BEGIN Information given

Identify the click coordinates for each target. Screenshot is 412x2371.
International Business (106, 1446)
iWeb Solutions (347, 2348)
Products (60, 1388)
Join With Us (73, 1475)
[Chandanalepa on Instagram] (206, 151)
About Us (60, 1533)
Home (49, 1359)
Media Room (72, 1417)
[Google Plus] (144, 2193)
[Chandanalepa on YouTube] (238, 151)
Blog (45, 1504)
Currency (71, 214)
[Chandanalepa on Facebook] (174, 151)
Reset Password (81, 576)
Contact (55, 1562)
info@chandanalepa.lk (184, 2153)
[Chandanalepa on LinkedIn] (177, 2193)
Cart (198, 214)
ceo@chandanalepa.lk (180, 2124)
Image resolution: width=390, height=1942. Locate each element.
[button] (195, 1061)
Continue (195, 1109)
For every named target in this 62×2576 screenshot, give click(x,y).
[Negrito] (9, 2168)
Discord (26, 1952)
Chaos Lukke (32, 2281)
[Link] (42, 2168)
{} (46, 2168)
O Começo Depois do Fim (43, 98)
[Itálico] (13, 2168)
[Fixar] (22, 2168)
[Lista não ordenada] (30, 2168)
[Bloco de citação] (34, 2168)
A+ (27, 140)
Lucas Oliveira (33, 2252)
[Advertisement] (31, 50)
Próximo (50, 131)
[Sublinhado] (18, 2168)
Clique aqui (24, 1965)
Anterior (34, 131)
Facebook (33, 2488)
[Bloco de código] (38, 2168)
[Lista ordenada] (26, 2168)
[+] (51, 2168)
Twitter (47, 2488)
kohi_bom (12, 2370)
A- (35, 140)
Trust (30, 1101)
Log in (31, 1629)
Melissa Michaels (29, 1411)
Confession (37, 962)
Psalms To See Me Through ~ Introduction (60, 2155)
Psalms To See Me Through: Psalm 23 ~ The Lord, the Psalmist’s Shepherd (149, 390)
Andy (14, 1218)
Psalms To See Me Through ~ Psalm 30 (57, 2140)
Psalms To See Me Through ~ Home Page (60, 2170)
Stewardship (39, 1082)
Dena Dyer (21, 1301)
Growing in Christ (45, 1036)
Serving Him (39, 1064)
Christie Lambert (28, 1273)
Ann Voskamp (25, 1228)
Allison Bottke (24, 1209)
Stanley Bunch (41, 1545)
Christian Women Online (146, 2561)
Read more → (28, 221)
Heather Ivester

END Information given

Task item
Your task for the entries above: copy exactly the span starting with the line with "ceo@chandanalepa.lk (180, 2124)" and going on through the line with "[Link] (42, 2168)", both lines included, and nothing else.

Exercise answer
ceo@chandanalepa.lk (180, 2124)
Image resolution: width=390, height=1942. Locate each element.
[button] (195, 1061)
Continue (195, 1109)
For every named target in this 62×2576 screenshot, give click(x,y).
[Negrito] (9, 2168)
Discord (26, 1952)
Chaos Lukke (32, 2281)
[Link] (42, 2168)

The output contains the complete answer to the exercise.